2. Un ordonnateur présidait au festin (#/APCJ Sir 32:1,2 ; #Jn 2:9,10). L’un de ses devoirs consistait (du moins là où l’on observait les coutumes helléniques) à déterminer dans quelle proportion l’eau devait être mélangée au vin (conservé assez épais jusqu’au moment de la consommation), et quelle quantité chaque hôte pouvait boire ; voir Repas.
3. Des avertissements sévères mettaient les Israélites en garde contre le danger de déguster, de s’attarder devant des coupes de vin pétillant, de mêler les boissons fortes. La Bible décrit l’avilissement de celui qui ne sait pas se modérer (#Ge 9:21 ; #Pr 23:29-35 ; #Esa 5:22).

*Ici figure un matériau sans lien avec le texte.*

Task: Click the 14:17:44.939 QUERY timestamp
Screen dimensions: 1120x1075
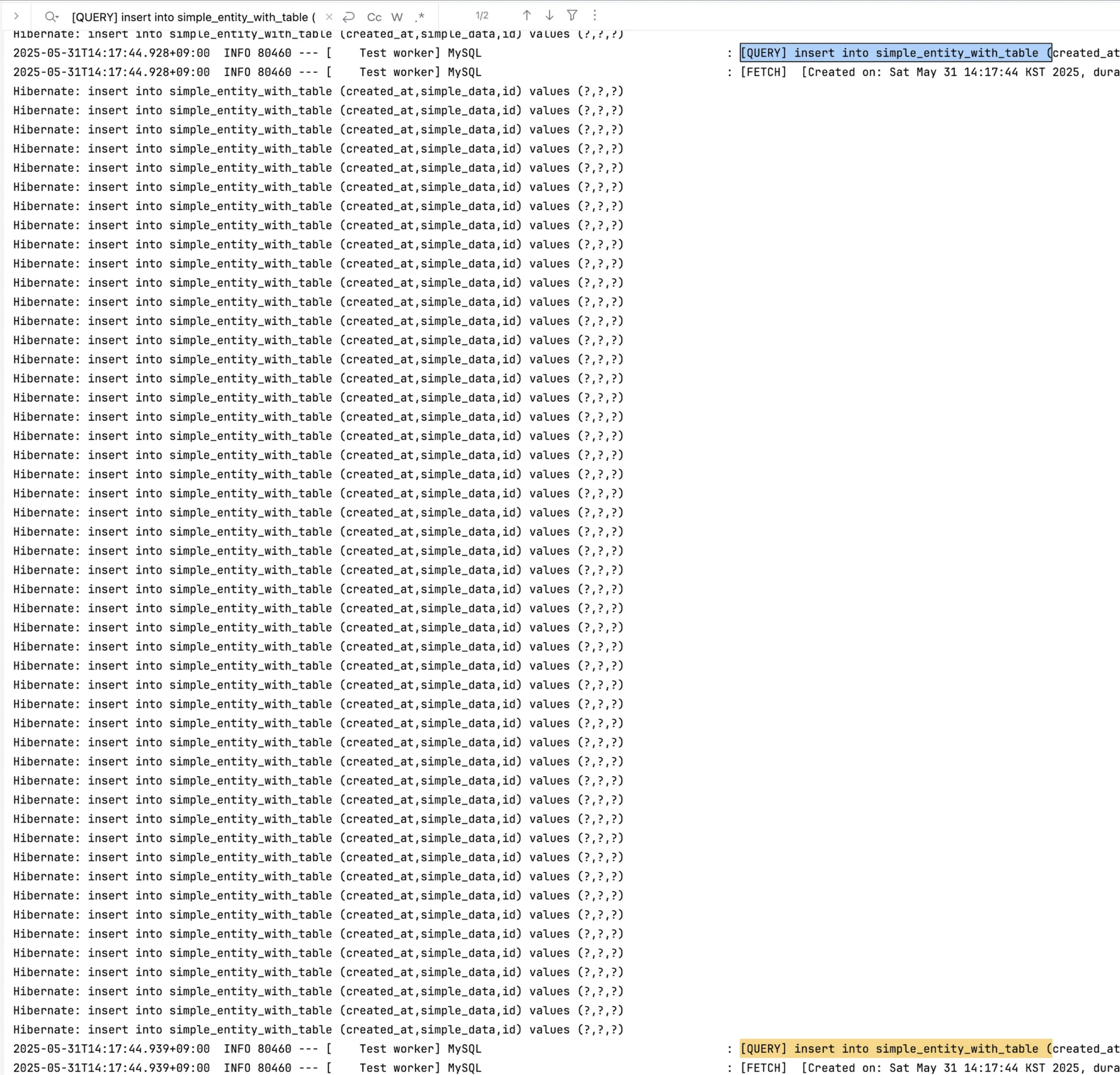Action: click(112, 1048)
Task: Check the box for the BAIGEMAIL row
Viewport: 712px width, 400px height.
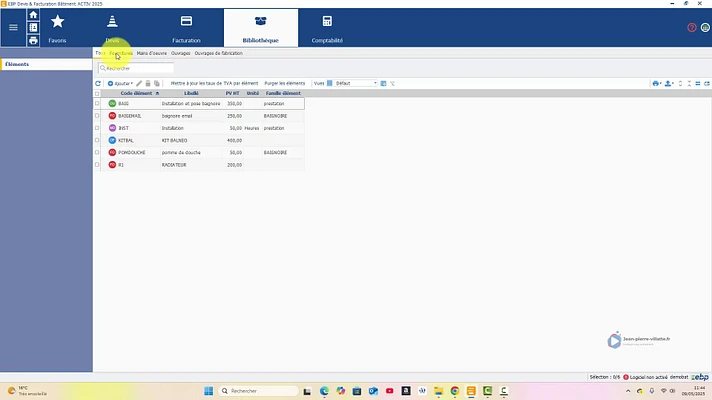Action: pyautogui.click(x=97, y=116)
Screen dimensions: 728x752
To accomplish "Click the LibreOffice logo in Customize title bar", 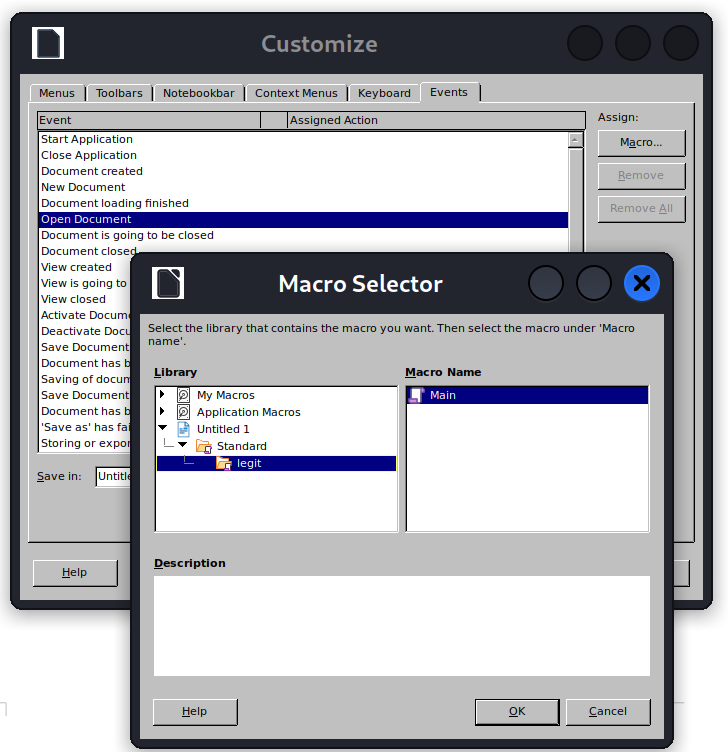I will 48,44.
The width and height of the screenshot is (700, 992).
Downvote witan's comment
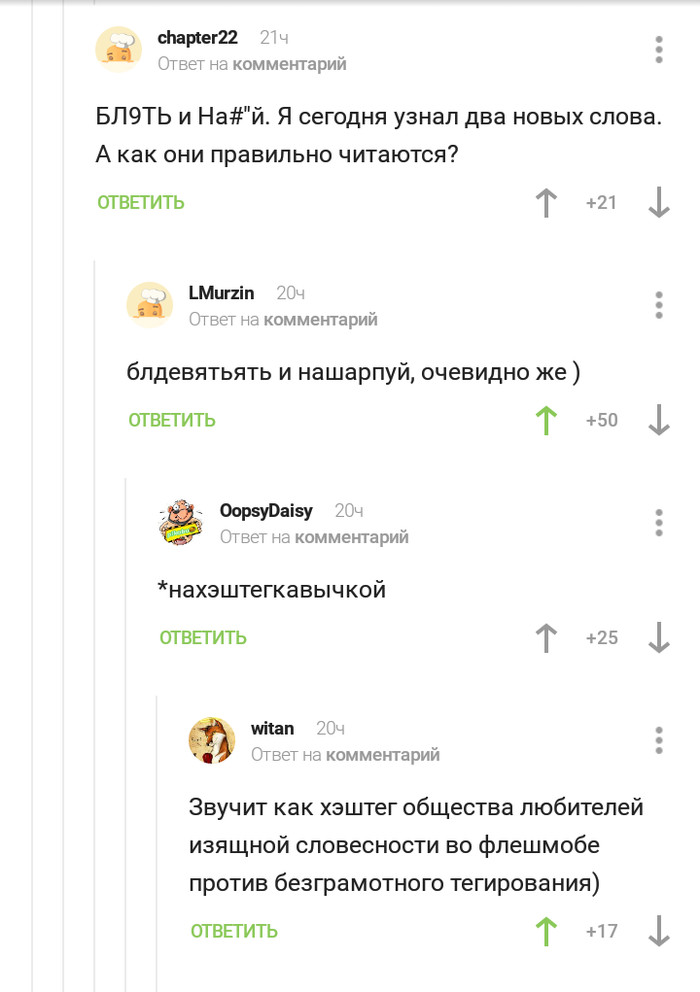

4. Outre la littérature religieuse, des proverbes populaires stigmatisaient la folie de l’intempérance (#Pr 20:1; 21:17; 23:20,21 ; #Ha 2:5 ; #/APCJ Sir 31:25-31)
5. L’ivrognerie (les Israélites le savaient fort bien) est un péché grave que Dieu juge et châtie (#1S 1:14-16 ; #Esa 5:11,22 ; #1Co 5:11; 6:9-10 ; #Ga 5:21 ; #Ep 5:18 ; #1P 4:3).